Set problem A –
Put every line of the two rows that come after the patent passage into one numbered list. Skip blank lines and leave out the pictures.

Text –
It is to be understood that FIG. 4, as well as FIG. 5 and FIG. 6,
are for illustrative purposes only, for the purpose of illustrating
to one of ordinary skill, the logic necessary for making and using
the embodiments herein described. Therefore, the Figures herein are
not intended to be complete schematic diagrams of all components
necessary for, for example, implementing an electronic device, but
rather show only that which is necessary to facilitate an
understanding, by one of ordinary skill, how to make and use the
embodiments herein described. Therefore, it is also to be
understood that various arrangements of logic, and any internal
components shown, and any corresponding connectivity there-between,
may be utilized and that such arrangements and corresponding
connectivity would remain in accordance with the embodiments herein
disclosed.
The term "logic" as used herein includes software and/or firmware
executing on one or more programmable processors, ASICs, DSPs,
hardwired logic or combinations thereof Therefore, in accordance
with the embodiments, any described logic, including for example,
signal processing logic 405, may be implemented in any appropriate
manner and would remain in accordance with the embodiments herein
disclosed.
The electronic device 400 may include a receiver, or transceiver,
front end portion 401 and any necessary antenna or antennas for
receiving a signal. Therefore receiver 401 and/or input logic 403,
individually or in combination, will include all necessary logic to
provide appropriate audio signals to the signal processing logic
405 suitable for further processing by the signal processing logic
405. The signal processing logic 405 may also include a codebook or
codebooks 407 and lookup tables 409 in some embodiments. The lookup
tables 409 may be spectral envelope lookup tables.
FIG. 5 provides further details of the signal processing logic 405.

Dataset rows –
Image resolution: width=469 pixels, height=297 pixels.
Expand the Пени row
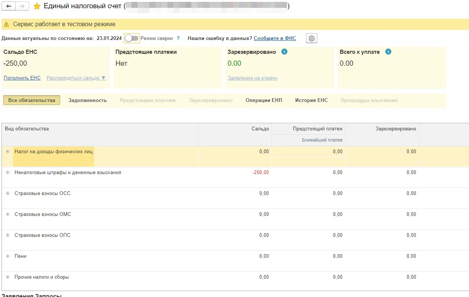pyautogui.click(x=7, y=256)
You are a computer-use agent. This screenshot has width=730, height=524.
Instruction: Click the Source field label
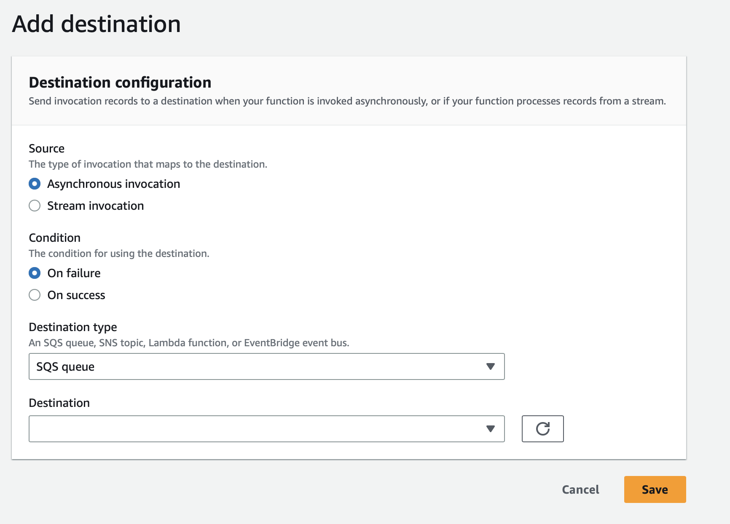point(46,149)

Set problem B –
Continue the patent passage on signal processing logic after its last sentence.

Right answer A –
1. Image resolution: width=469 pixels, height=297 pixels.
2. Expand the Пени row
3. pyautogui.click(x=7, y=256)
4. You are a computer-use agent. This screenshot has width=730, height=524.
5. Instruction: Click the Source field label
6. point(46,149)

Right answer B –
The signal processing logic 405 includes an estimation and control
logic 500, which determines a set of MDCT coefficients to represent
the high band portion of an audio signal. An Inverse-MDCT, IMDCT
501 is used to convert the signal to the time-domain which is then
combined with the low band portion of the audio signal 503 via a
summation operation 505 to obtain a bandwidth extended audio
signal. The bandwidth extended audio signal is then output to an
audio output logic (not shown).
Further details of some embodiments are illustrated by FIG. 6,
although some logic illustrated may not, and need not, be present
in all embodiments. For purposes of illustration, in the following,
the low band is considered to cover the range from 50 Hz to 7 kHz
(nominally referred to as the wideband speech/audio spectrum) and
the high band is considered to cover the range from 7 kHz to 14
kHz. The combination of low and high bands, i.e. the range from 50
Hz to 14 kHz, is nominally referred to as the super-wideband
speech/audio spectrum. Clearly, other choices for the low and high
bands are possible and would remain in accordance with embodiments.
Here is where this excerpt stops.